This week I wanted to put a spotlight on the client side of advisor tech. Our industry develops a lot of tools to help advisors build advisor-client relationships that are efficient, personal, and scalable. At the same time, we interact with investors who have rapidly evolving expectations in what a digital experience should look like.
I spoke with Mustapha Baassiri, Orion’s Chief Product and Technology Officer, about a crucial piece of the fintech puzzle that has frankly been overlooked until this year: client portals.
Kelly Waltrich: Mustapha, thank you for making time to talk with me. Is it fair to say that the pandemic has exposed a problem with client portals in the financial services industry?
Mustapha Baassiri: Today, the main problem is that there are too many of them. Every aspect of a client’s financial life comes with its own portal. If someone wants to check their account balances, their planning goals, and investment performance… in many cases, that means logging on to three different apps.
Kelly Waltrich: This isn’t a new issue.
Mustapha Baassiri: Right. This is how client portals have been for years. The glut of portals might have frustrated advisors, but they had other ways of communicating and showing value to their clients. Advisors relied on face-to-face meetings and scheduled appointments, because that’s what worked.
Kelly Waltrich: But COVID-19 changed everything. Suddenly, we can’t have face-to-face meetings, and everyone has had months to get used to remote service.
Mustapha Baassiri: Absolutely. So the problem advisors have now is in defining their brand in a digital, remote service space. What sets you apart from their competitors? How do you win new business? And unfortunately, these fragmented client portals are now one of the biggest parts of an advisor’s client experience. It’s literally how investors interact with their advisors and their own money.
Kelly Waltrich: And if it’s a frustrating experience, clients or prospects aren’t going to stick around.
Mustapha Baassiri: Some estimates have calculated portal adoption at around 10%. If you’re an advisor trying to grow your business, that’s dismal. And it’s bad for investors, too! If it’s too frustrating to use these tools, investors are less likely to reach good financial outcomes in the long term.
Kelly Waltrich: It sounds like our industry has a good grasp on the problem. What are the obstacles to a better solution for client portals?

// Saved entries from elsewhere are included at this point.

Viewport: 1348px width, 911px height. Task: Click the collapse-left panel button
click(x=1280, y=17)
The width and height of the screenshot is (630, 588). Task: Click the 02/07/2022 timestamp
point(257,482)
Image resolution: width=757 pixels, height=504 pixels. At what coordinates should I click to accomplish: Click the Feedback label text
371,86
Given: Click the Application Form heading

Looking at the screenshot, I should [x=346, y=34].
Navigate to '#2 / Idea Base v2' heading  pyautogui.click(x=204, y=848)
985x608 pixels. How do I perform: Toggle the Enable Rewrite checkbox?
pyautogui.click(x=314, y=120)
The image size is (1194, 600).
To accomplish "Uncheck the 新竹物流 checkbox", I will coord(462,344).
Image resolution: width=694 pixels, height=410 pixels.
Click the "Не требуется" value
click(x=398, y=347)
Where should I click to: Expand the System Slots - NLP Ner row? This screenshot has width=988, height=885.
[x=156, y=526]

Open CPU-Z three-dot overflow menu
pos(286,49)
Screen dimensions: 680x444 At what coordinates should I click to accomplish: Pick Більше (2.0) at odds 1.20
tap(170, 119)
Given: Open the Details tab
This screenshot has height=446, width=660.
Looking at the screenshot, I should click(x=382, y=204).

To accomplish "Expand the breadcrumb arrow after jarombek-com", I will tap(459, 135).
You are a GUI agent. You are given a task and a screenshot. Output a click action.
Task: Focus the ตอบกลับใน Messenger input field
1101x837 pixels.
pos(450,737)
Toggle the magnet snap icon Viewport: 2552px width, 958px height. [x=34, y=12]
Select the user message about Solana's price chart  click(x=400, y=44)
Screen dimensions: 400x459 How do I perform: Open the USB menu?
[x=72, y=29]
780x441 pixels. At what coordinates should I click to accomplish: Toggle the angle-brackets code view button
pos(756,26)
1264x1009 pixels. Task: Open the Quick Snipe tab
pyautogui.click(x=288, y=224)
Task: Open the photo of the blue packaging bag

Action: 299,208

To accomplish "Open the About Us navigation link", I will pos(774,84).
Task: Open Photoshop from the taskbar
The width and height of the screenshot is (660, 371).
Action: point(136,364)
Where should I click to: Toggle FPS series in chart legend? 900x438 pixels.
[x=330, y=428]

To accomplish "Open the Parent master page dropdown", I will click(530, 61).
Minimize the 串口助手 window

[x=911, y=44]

Mustapha Baassiri: For one, like I said, this wasn’t a priority for our industry for a long time. There were other ways of communicating your brand experience, and different investor expectations about how quickly they needed access to their financial data.
Coordination between financial institutions is another part of the problem. Every custodian, bank, planning software – you name it – all have their own user interfaces, and their own priorities. It takes a lot of effort to bring it all together into one, harmonious package.
Finally, there are regulations to consider. There are a lot of restrictions on how financial data is used and shared. But regulation often hinders innovation, even if the regulations are there for very good reasons.
Kelly Waltrich: The financial services industry can’t be the only sector facing these problems. Who else is contending with digital adoption during COVID-19? Who’s getting it right?
Mustapha Baassiri: The healthcare industry has a lot of parallels to the finance industry. We’re both under a lot of regulation, and both sectors tend to lag behind others in terms of technology. But the pandemic has created a real renaissance in the adoption of telehealth. Before this year, there were a lot of arguments against telehealth. People said it would disrupt business, infringe on patient security, and that it was inferior to face-to-face appointments when it came to health outcomes. Regulation was put into place that, for all intents and purposes, outlawed online consultation with doctors except in rare edge cases.
Kelly Waltrich: That’s certainly not the case now. Now that we’re in enrollment season, I imagine a lot of employers have insurers who are now highlighting telehealth options employees can take advantage of.
Mustapha Baassiri: The pandemic compelled the government to change regulations to make telehealth easier as a matter of necessity. And as a result, people are taking advantage of remote consultations for everything from psychiatry to dental health. In some ways, it has improved access to these services for people who might have struggled to find a nearby provider, or fit a daytime appointment into their schedules.
Kelly Waltrich: And people won’t want to turn back the clock once they’ve tasted this kind of convenience.
Mustapha Baassiri: These are behavior patterns that are going to persist well after the end of the pandemic. That’s why it’s important for advisors to demand a more coherent client portal experience from their service partners. Orion released a new client portal this year for this exact reason. As we continue building out this portal, we’ve learned two things that should encourage advisors.
One, the technology is already there. Our industry has everything it needs to make a coherent portal experience that will guide investors to better outcomes. And two, our industry recognizes this as a front-burner issue. It’s in all of our best interests to collaborate on portals that people will actually use. Advisors can expect to see more development on this front sooner rather than later.
Kelly Waltrich: Mustapha, thank you as always for your time.